Минут через десять мы были на месте. По закону кривых зеркал оказалось, запись на автомобили проходила в булочной.
Я оказался сто пятнадцатым и записал еще нескольких человек. Тут же позвонил Володе, сказал, что мы попали в «яблочко». Он дал мне список еще из десяти фамилий.
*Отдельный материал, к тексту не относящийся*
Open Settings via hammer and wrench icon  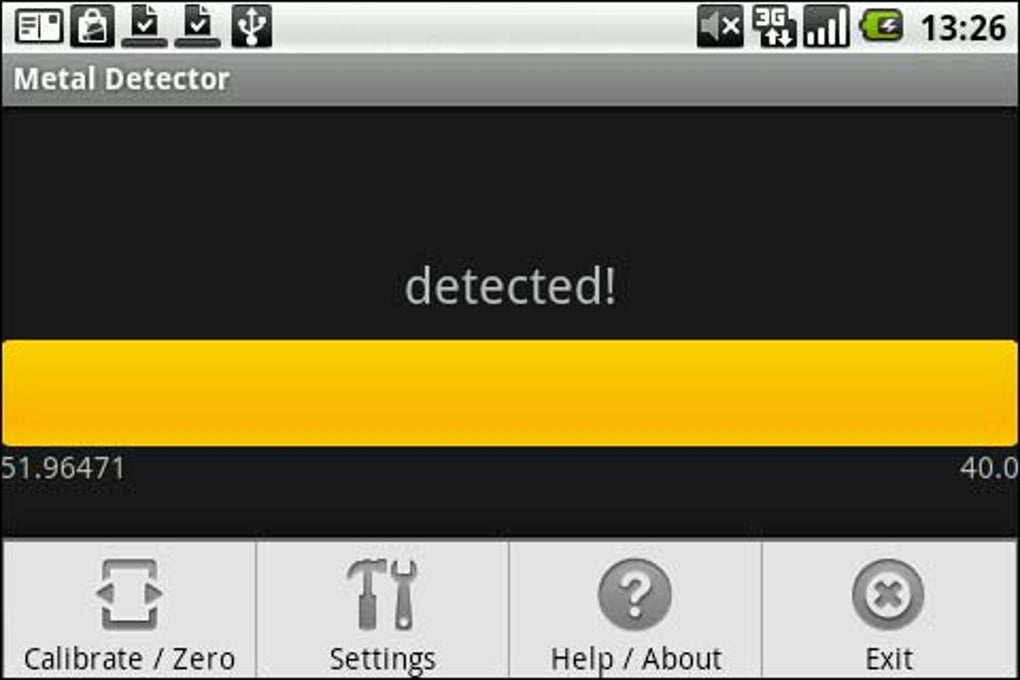(x=382, y=594)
Выстоять очередь оказалось нешуточным делом. На Бабушкинский район выделили всего около четырехсот машин, через час-полтора в списке числилось уже почти пятьсот человек. К вечеру было уже свыше тысячи. Каждые три-четыре часа устраивались переклички. Надо было предъявлять паспорт, и фамилия в списке должна была соответствовать. Отсутствующих тут же вычёркивали из списка. Вторая сотня контролировала первую, третья – вторую, и так далее. Хорошо, что Ольга жила поблизости, и по ночам мне удавалось два-три часа поспать. На второй или третий день таксисты из двух ближайших таксомоторных парков попытались создать новую очередь, и объявить недействительной нашу. Но сделать это оказалось не так-то просто. Ведь первые две сотни состояли почти исключительно из работников райисполкома, милиции и их родственников. Тут же появились милиционеры в форме и навели порядок.
Конечно не все, записанные нами, смогли выстоять эту очередь, но все же из четырехсот машин, нашей компании досталось восемь. Совсем неплохо, если учесть, что на перепродаже новеньких «Жигулей» можно было заработать четыре-пять тысяч рублей.